::: Material for the task :::

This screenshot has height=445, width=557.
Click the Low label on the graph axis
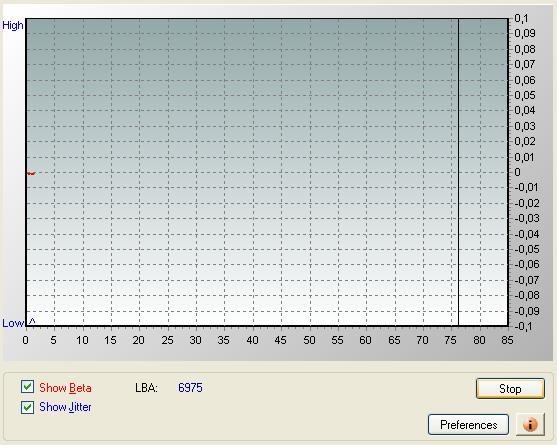(13, 323)

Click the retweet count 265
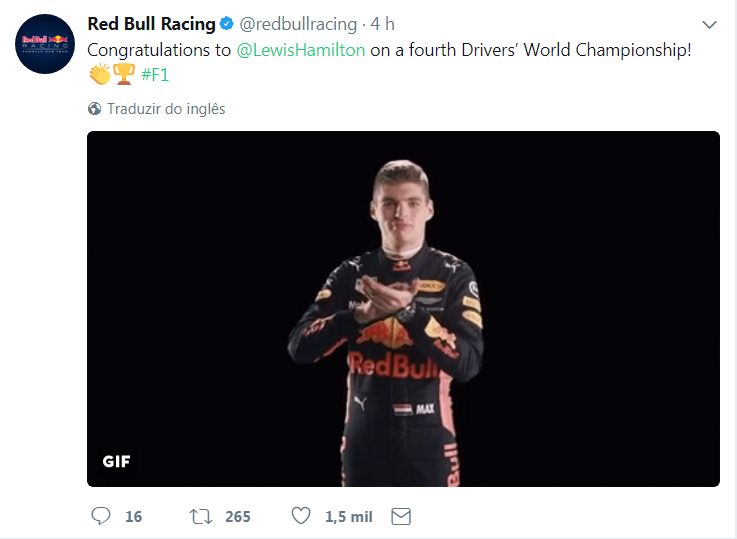point(238,517)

:::

## What you are asked to do
Write the entries above out again exactly, omitting each image.

## Expected answer
This screenshot has height=445, width=557.
Click the Low label on the graph axis
(13, 323)

Click the retweet count 265
point(238,517)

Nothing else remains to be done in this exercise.